PathSim is established and well-suited to analyse archaeological HINs because it can naturally represent the diverse semantic link information incorporated. The user-selected meta path reveals a story hidden in the data by considering user-defined semantics. Counting and normalising path instances – instead of counting the number of different reachable nodes – explicitly captures multiple occurrences of this story in the HIN, and relates to the story’s importance in the network. PathSim can be applied to the Big Exchange HIN to assess similarity of spatial regions, similar to the case study by Kerig et al. (2023, Figure 4) comparing profiles of different geographical regions based on the absence and presence of raw materials, where regional similarity is proportional to the number of different shared materials. PathSim can measure both qualitative and quantitative connection information in a network, where not only the number of different materials but also the number of shared instances of the same material compared to the network visibility of the considered spatial region influences the similarity score. Comparing PathSim scores relative to each other provides insight into regional commonalities and differences.

The meta path in Figure 2 assumes that two materials are transitively related to the exact same geolocation. However, this is unlikely to be reflected in real datasets due to varying spatial precision and the vast number of different locations on the Earth’s surface. Therefore, this work serves as a proof of concept for the currently developed PathSim extension, which considers spatially extended meta paths that incorporate spatial proximity between objects. Figure 3 presents a spatially extended meta path based on Figure 2.

> [Problems]:
(1) From the PathSim passage, return the part starting with "The meta path" and going on through "on Figure 2.", copied exactly.
(2) Decide whether each statement below agrees with the PathSim passage. Answer yes or no for each and quote the words of the passage that settle it.
(a) PathSim counts the number of different reachable nodes rather than path instances.
(b) The meta path in Figure 2 assumes that two materials are transitively related to the exact same geolocation.
(c) In the case study by Kerig et al., regional similarity is proportional to the number of different shared materials.

> [Records provided]:
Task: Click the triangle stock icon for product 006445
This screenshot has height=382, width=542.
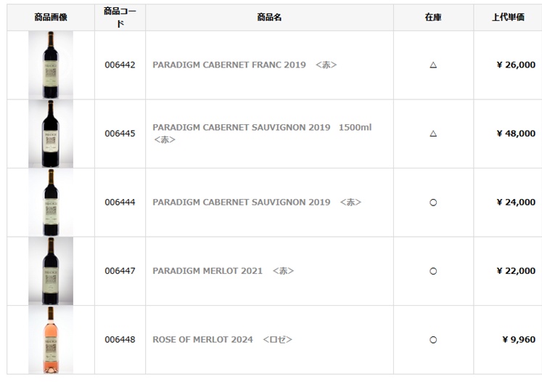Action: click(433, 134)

...

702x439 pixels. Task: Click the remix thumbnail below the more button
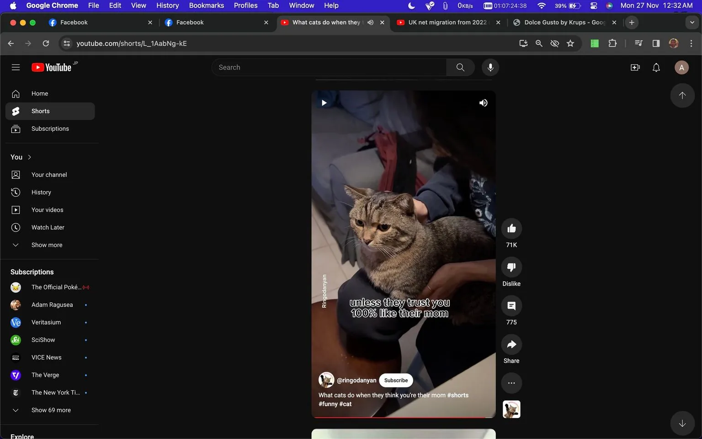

> [Outputs in order]:
(1)
The meta path in Figure 2 assumes that two materials are transitively related to the exact same geolocation. However, this is unlikely to be reflected in real datasets due to varying spatial precision and the vast number of different locations on the Earth’s surface. Therefore, this work serves as a proof of concept for the currently developed PathSim extension, which considers spatially extended meta paths that incorporate spatial proximity between objects. Figure 3 presents a spatially extended meta path based on Figure 2.

(2)
(a) No. "Counting and normalising path instances – instead of counting the number of different reachable nodes – explicitly captures multiple occurrences of this story in the HIN"
(b) Yes. "The meta path in Figure 2 assumes that two materials are transitively related to the exact same geolocation."
(c) Yes. "where regional similarity is proportional to the number of different shared materials"